Following on from this post I thought I'd put some thoughts around about reaction time or "judgement".

Speed is composed of two elements: movement speed and reaction speed. Most historical sources are aware of this distinction referring to movements of the body and your "judgement" or "reason." Improving the physical action is relatively easy: you work until you become faster. However this is of little use if you do the wrong action. Therefore being fast is also largely about thinking fast and forming the correct action. This is the subject of serious concern in many treatises because fencing is complex, it has both complex stimuli and complex reactions to those stimuli. It's not like Sprinting where you have a simple stimulus (the gun goes "bang") and a simple decision (go/don't go). The more complex the stimuli and more responses that are possible the longer the decisions process and the more important this is to the sport.

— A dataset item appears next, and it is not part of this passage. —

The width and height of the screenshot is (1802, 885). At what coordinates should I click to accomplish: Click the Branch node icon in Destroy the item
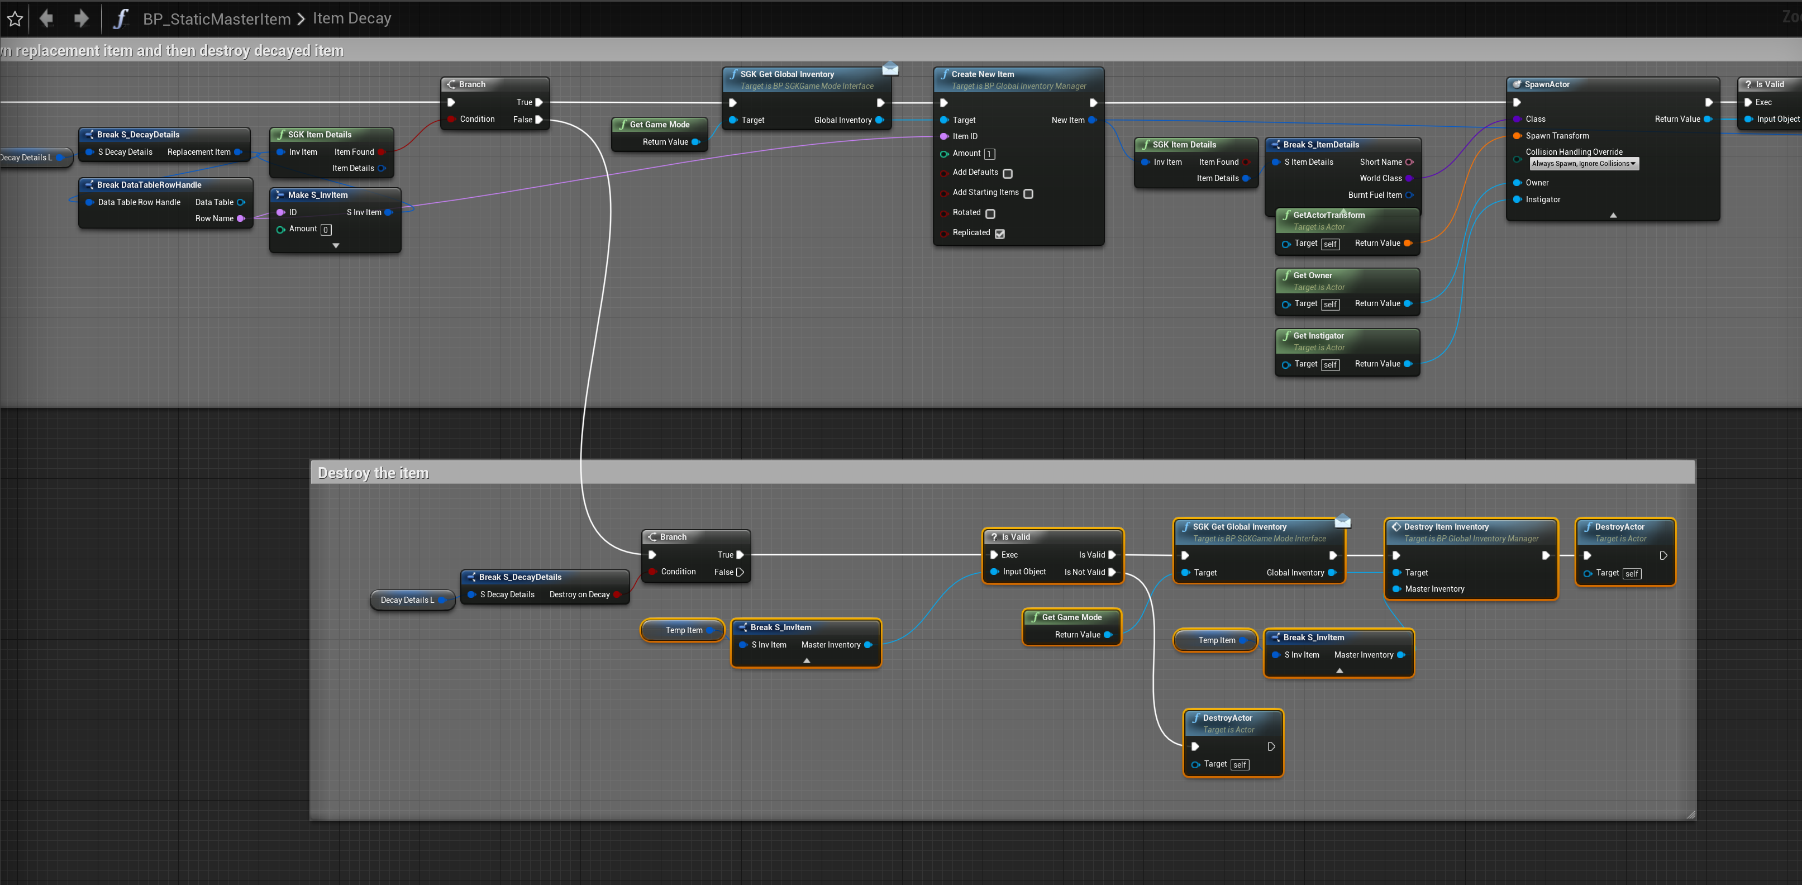point(652,537)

I'm going to slightly tangent here to have a ramble about the concept of initiative. I usually talk about the initiative in a very careless way but it's understood that whomever is dominating the fight has "the initiative" and letting the other person "lead" equates to "loosing" the initiative. But in general I have tended to equate who is moving first with who has the initiative. Surely the first mover is the faster, therefore they must be leading? I'll illustrate why this is incorrect with an example: press an opponent from the Onset and then, when they're flustered, pause at long measure to give them opportunity to attack an deliberately exposed opening, then deliver the prepared counterattack into the anticipated action. In this example I would argue that you have maintained the initiative throughout but have allowed your opponent to act first in the middle segment; you have simply varied the timing.

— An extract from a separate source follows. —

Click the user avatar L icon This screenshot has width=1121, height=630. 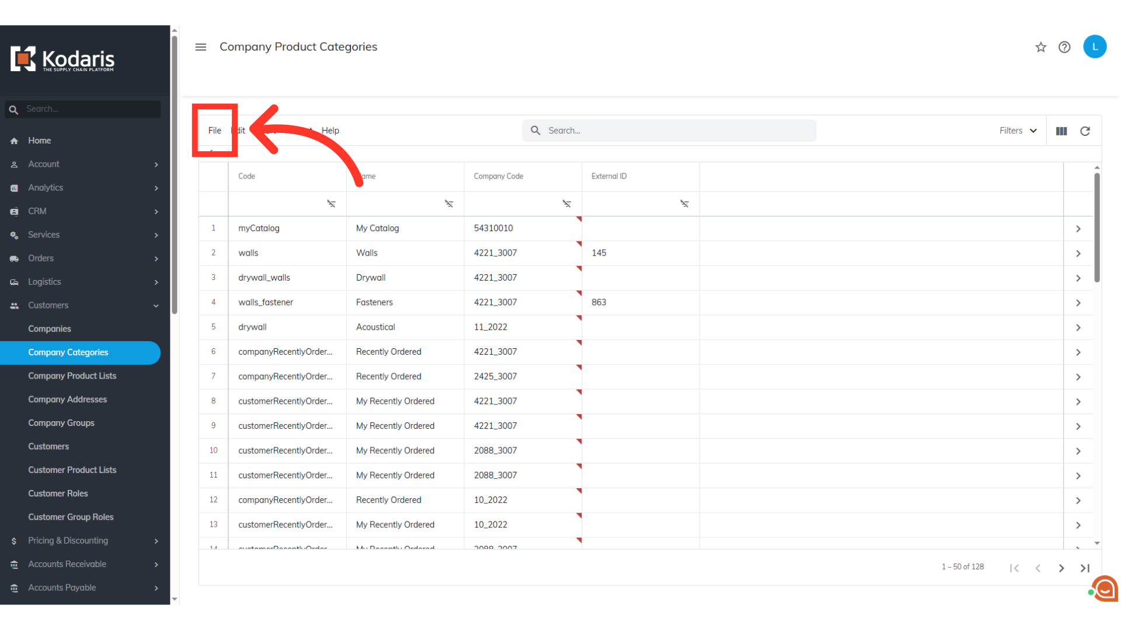click(1094, 47)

The point behind this is that it is not the first mover who dominates the fight but the first thinker. In other words: the first person to accurately evaluate the situation and select the optimal movement has the "initiative". Of course, as I covered previously, if you move really slowly then thinking time becomes unimportant however once you are conditioned to act at intensity thinking fast can take significantly longer than moving fast. Watching an experienced fencer lazily work a less experienced fencer into a frenzy of activity by seemingly always to be in the right place, at the right time with the right action is demonstrating the advantage thinking fast against simply moving fast.